Personal information
- Date of birth: 7 February 1948
- Place of birth: Port of Spain, Trinidad and Tobago
- Date of death: 28 January 2025 (aged 76)
- Place of death: San Fernando, Trinidad and Tobago
- Height: 5 ft 10 in (1.78 m)
- Position: Striker

Senior career*
- Years: Team / Apps / (Gls)
- 1967–1968: New York Generals / 15 / (3)
- 1969: Washington Darts (ASL)
- 1970–1971: Washington Darts / 44 / (23)
- 1970: Philadelphia Ukrainian Nationals
- 1971: Washington Darts (indoor) / 2 / (0)
- 1972–1973: Miami Gatos
- 1974–1977: Washington Diplomats / 50 / (18)
- 1975–1976: Washington Diplomats (indoor) / 4 / (2)
- 1977–1978: San Jose Earthquakes / 30 / (6)
- 1979: Seattle Sounders / 1 / (0)
- 1979–1980: Detroit Lightning (indoor) / 1 / (0)
- 1980–1983: Phoenix Inferno (indoor) / 122 / (73)

International career
- Trinidad and Tobago / 17

= Leroy DeLeon =

Trinidad and Tobago footballer (1948–2025)

Leroy DeLeon (7 February 1948 – 28 January 2025) was a Trinidad and Tobago professional footballer who played as a striker in several leagues in he United States.

==Club career==
Born in Port of Spain, DeLeon graduated from Saint Benedict's College. He played for their college team alongside Warren Archibald and Jan Steadman.

He played for the New York Generals, the Washington Darts, the Philadelphia Ukrainian Nationals, the Miami Gatos, the Washington Diplomats, the Washington Diplomats, the San Jose Earthquakes, the Seattle Sounders, the Detroit Lightning, and the Phoenix Inferno.
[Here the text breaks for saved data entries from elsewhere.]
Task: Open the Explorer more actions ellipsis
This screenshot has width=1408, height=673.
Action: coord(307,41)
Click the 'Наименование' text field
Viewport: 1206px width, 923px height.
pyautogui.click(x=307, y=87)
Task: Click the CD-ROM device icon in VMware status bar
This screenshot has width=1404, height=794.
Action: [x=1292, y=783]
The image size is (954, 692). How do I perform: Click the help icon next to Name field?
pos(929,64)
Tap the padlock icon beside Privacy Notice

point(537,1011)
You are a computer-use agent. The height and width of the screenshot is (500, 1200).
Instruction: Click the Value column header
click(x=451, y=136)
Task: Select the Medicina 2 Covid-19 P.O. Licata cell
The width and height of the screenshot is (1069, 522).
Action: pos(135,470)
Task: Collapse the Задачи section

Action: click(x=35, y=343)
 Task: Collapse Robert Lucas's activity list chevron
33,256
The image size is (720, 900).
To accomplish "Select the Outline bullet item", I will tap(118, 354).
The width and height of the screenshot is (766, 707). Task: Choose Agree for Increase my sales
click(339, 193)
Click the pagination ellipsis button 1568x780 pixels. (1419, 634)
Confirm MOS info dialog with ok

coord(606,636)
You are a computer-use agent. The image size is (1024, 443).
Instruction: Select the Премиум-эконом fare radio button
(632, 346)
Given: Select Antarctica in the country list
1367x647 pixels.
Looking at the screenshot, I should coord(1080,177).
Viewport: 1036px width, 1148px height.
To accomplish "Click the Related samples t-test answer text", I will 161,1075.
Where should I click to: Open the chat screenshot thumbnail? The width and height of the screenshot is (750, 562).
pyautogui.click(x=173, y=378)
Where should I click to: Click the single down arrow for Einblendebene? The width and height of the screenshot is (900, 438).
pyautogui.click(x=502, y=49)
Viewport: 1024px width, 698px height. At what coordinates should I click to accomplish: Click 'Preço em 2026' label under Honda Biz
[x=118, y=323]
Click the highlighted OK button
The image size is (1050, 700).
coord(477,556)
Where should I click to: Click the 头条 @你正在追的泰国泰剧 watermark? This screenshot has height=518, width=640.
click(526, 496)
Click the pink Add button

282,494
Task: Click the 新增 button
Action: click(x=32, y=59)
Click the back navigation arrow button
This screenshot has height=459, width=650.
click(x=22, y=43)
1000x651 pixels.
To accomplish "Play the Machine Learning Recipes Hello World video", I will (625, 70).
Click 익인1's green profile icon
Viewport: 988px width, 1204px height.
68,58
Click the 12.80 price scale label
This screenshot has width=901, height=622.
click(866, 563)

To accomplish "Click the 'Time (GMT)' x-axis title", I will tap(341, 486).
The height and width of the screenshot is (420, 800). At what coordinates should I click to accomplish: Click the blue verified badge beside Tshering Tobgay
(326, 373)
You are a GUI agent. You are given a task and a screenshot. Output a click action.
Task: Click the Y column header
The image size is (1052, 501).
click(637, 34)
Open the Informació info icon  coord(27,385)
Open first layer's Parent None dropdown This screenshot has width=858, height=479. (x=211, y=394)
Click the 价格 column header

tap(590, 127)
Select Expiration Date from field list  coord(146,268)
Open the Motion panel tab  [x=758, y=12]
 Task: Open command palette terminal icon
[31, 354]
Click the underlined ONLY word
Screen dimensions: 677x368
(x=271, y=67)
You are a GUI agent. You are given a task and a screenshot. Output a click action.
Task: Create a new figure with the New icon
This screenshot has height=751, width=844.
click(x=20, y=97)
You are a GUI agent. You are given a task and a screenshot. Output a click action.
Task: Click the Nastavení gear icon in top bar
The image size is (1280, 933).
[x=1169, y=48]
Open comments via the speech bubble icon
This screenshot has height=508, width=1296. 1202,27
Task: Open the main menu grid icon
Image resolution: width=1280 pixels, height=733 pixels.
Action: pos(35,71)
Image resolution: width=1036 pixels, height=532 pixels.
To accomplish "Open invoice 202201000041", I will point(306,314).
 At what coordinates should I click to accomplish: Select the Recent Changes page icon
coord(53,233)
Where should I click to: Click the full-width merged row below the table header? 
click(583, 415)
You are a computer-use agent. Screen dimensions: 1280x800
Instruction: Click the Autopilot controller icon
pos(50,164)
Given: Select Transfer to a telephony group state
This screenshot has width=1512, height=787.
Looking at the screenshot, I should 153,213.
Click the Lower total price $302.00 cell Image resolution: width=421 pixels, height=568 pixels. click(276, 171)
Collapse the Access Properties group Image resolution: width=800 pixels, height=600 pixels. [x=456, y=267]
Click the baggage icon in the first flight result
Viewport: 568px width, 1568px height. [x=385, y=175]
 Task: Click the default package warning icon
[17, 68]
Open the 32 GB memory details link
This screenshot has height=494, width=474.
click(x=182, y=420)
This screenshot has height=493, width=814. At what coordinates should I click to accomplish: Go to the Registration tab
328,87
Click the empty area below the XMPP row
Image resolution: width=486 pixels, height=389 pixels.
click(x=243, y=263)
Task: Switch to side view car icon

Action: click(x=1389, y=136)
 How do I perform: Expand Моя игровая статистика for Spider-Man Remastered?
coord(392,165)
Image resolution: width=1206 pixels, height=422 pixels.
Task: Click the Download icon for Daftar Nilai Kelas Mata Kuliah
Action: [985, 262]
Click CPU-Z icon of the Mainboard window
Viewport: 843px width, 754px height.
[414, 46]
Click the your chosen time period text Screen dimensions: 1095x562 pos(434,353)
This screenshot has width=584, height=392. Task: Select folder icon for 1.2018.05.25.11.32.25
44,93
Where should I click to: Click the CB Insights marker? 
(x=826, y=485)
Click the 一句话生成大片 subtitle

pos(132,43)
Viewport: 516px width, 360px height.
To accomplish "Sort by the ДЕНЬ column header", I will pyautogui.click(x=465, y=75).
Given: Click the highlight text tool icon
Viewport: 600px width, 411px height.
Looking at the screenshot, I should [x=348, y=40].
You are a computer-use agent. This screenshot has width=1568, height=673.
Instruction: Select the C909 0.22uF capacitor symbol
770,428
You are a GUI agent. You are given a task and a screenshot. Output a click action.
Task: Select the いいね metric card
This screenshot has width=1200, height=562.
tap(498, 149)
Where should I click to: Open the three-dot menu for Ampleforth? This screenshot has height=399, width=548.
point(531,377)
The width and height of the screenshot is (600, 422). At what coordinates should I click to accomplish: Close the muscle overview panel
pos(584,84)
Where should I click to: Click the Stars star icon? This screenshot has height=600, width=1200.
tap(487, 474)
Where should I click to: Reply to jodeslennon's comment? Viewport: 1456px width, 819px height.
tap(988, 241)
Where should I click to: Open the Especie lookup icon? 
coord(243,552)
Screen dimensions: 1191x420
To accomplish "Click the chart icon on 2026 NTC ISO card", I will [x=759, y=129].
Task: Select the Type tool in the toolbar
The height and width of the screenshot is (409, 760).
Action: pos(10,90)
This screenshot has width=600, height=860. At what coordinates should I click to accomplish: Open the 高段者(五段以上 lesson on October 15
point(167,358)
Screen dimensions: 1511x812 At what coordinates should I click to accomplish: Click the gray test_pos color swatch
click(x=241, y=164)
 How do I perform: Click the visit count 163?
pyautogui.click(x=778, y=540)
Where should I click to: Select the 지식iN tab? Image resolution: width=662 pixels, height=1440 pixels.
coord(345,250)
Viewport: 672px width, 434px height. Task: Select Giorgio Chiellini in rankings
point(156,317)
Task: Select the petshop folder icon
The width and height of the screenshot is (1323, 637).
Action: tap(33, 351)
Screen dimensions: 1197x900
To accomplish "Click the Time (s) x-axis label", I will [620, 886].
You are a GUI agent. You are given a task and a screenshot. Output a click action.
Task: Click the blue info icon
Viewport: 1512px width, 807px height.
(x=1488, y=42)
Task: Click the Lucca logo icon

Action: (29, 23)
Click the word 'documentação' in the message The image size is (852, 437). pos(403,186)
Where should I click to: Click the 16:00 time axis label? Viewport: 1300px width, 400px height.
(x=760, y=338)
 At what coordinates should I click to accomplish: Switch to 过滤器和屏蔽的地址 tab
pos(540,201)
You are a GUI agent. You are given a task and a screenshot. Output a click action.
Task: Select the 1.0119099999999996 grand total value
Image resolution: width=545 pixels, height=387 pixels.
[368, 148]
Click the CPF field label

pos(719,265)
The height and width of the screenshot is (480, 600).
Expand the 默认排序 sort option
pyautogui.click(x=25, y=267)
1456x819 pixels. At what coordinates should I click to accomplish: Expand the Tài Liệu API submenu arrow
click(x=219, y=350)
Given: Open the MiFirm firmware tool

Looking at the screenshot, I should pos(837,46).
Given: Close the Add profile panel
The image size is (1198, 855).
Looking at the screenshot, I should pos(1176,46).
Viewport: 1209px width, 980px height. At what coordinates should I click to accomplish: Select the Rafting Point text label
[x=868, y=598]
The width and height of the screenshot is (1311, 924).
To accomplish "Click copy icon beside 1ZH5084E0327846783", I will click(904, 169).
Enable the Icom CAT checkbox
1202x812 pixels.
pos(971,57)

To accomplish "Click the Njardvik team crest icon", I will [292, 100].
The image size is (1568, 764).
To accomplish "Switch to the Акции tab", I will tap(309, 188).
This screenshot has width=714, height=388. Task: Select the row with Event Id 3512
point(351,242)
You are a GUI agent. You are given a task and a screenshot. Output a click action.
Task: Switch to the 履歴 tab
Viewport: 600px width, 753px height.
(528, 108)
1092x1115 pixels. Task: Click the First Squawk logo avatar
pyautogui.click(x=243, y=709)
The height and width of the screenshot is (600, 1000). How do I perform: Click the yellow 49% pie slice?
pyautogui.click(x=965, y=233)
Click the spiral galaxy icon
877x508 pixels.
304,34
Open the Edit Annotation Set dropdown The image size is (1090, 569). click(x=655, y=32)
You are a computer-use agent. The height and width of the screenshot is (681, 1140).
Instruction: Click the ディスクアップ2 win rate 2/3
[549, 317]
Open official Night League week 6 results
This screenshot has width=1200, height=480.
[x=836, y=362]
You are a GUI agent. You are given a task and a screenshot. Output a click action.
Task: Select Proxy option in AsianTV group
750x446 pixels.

He did not feature for the Miami Gatos in the 1973 season, and in May 1974 he was traded to the Washington Diplomats, for cash and the Diplomats' 1974 first round draft choice.

In April 1977, the Diplomats traded DeLeon to the San Jose Earthquakes in exchange for Mark Liveric.

==International career==
He also played at international level for Trinidad and Tobago, making his debut aged 16 and earning 17 caps.

==Later life and death==
In 2008 he was inducted into the Trinidad and Tobago Sports Hall of Fame. After suffering strokes in December 2024, DeLeon died in San Fernando on 28 January 2025, at the age of 76.